RECORDS TO PROCESS:
####

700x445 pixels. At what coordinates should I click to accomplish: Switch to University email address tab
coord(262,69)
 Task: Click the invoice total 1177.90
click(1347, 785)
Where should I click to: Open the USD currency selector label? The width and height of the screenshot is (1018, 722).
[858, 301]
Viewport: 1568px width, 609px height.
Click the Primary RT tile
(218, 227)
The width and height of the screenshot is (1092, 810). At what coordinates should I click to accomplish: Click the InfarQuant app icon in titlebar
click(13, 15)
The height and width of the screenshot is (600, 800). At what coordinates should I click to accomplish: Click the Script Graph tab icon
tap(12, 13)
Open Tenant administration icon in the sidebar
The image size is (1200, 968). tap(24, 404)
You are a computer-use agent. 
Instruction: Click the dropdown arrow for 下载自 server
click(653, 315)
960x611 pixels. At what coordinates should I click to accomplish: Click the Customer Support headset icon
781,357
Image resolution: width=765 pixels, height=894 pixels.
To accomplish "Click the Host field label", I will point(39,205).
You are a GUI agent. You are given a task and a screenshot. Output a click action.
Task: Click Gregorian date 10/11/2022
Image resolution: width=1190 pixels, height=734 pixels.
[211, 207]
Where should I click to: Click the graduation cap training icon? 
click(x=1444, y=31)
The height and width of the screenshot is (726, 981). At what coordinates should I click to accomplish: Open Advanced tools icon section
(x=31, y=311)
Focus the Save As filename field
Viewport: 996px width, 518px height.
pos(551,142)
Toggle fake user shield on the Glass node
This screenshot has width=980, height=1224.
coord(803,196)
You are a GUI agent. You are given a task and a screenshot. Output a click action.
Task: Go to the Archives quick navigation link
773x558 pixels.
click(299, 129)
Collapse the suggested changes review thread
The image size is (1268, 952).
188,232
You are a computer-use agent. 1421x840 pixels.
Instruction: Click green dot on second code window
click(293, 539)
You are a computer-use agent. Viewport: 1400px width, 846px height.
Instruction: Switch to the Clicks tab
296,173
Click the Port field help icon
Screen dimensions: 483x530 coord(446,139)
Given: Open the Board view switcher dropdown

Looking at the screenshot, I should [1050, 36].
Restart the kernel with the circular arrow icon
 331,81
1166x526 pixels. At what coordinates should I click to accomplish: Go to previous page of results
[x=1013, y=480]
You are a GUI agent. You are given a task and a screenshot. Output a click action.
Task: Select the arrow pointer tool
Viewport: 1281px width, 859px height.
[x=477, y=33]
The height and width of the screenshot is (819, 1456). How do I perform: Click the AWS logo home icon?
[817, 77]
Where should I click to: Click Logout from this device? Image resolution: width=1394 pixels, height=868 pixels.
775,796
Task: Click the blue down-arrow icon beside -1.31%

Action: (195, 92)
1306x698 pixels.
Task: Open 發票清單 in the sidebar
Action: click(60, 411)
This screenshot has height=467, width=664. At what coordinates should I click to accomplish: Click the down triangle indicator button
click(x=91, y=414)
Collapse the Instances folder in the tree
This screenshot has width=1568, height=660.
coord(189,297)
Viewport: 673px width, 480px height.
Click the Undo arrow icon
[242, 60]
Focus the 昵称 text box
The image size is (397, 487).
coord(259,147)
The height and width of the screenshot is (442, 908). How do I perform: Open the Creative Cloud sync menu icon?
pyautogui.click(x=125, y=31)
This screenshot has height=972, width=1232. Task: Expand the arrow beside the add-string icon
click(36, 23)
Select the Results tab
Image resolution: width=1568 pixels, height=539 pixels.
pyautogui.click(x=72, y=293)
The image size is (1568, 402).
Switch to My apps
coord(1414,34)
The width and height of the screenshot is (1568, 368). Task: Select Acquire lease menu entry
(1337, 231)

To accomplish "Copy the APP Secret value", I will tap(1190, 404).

####

TASK STATEMENT: Quote everything from the line containing "Viewport: 673px width, 480px height." down to the end of the records, reproducing each line precisely.

FINAL ANSWER:
Viewport: 673px width, 480px height.
Click the Undo arrow icon
[242, 60]
Focus the 昵称 text box
The image size is (397, 487).
coord(259,147)
The height and width of the screenshot is (442, 908). How do I perform: Open the Creative Cloud sync menu icon?
pyautogui.click(x=125, y=31)
This screenshot has height=972, width=1232. Task: Expand the arrow beside the add-string icon
click(36, 23)
Select the Results tab
Image resolution: width=1568 pixels, height=539 pixels.
pyautogui.click(x=72, y=293)
The image size is (1568, 402).
Switch to My apps
coord(1414,34)
The width and height of the screenshot is (1568, 368). Task: Select Acquire lease menu entry
(1337, 231)

To accomplish "Copy the APP Secret value", I will tap(1190, 404).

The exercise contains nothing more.